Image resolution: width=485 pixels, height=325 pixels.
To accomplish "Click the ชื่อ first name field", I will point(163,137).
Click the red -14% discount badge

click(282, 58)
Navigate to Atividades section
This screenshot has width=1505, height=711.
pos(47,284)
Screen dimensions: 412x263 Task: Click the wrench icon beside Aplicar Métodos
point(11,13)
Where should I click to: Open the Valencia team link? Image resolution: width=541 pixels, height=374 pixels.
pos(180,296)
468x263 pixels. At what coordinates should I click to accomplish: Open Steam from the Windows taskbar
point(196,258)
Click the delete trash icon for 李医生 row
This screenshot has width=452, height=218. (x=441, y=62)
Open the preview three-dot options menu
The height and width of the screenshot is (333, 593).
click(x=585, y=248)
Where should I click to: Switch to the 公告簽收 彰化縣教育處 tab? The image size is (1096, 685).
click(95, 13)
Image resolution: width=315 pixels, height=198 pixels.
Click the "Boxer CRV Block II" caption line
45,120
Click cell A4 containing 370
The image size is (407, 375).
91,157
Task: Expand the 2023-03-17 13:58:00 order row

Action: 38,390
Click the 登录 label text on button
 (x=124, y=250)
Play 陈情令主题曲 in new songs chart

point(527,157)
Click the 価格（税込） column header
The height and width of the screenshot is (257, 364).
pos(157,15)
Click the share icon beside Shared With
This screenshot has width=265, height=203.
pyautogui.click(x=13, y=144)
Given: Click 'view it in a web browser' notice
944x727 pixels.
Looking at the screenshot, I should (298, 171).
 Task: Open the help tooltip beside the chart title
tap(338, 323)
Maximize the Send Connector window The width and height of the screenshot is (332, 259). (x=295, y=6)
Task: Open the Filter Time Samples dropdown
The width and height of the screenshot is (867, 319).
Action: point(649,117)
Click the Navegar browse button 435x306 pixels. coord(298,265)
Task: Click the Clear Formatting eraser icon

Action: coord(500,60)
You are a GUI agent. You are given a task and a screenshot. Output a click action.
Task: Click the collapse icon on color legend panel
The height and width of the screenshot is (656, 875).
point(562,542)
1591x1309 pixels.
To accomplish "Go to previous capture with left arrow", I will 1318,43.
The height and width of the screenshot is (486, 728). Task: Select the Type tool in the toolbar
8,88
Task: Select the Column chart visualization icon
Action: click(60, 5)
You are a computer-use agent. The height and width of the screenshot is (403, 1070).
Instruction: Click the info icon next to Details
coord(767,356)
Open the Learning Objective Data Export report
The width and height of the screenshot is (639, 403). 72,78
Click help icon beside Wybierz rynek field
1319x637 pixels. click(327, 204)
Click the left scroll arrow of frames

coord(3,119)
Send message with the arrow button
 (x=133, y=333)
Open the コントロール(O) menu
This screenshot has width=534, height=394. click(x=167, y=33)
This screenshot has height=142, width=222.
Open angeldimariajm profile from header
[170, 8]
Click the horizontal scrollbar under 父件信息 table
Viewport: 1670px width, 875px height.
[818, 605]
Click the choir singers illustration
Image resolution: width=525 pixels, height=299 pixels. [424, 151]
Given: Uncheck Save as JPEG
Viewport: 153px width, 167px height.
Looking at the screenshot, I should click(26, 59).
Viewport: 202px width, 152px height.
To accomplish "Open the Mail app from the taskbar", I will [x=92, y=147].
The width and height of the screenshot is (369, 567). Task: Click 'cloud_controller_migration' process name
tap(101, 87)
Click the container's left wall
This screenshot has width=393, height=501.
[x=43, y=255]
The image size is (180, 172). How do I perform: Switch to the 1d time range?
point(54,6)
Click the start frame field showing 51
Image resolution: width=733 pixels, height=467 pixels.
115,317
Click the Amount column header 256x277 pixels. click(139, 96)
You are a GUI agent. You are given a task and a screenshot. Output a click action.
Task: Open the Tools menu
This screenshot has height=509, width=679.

Exercise: Print, from the entries above, the line with "Where should I click to: Switch", the line with "Click the 価格（税込） column header" and all lines between them, exactly and with nothing else.

Result of the exercise:
Where should I click to: Switch to the 公告簽收 彰化縣教育處 tab? The image size is (1096, 685).
click(95, 13)
Image resolution: width=315 pixels, height=198 pixels.
Click the "Boxer CRV Block II" caption line
45,120
Click cell A4 containing 370
The image size is (407, 375).
91,157
Task: Expand the 2023-03-17 13:58:00 order row

Action: 38,390
Click the 登录 label text on button
 (x=124, y=250)
Play 陈情令主题曲 in new songs chart

point(527,157)
Click the 価格（税込） column header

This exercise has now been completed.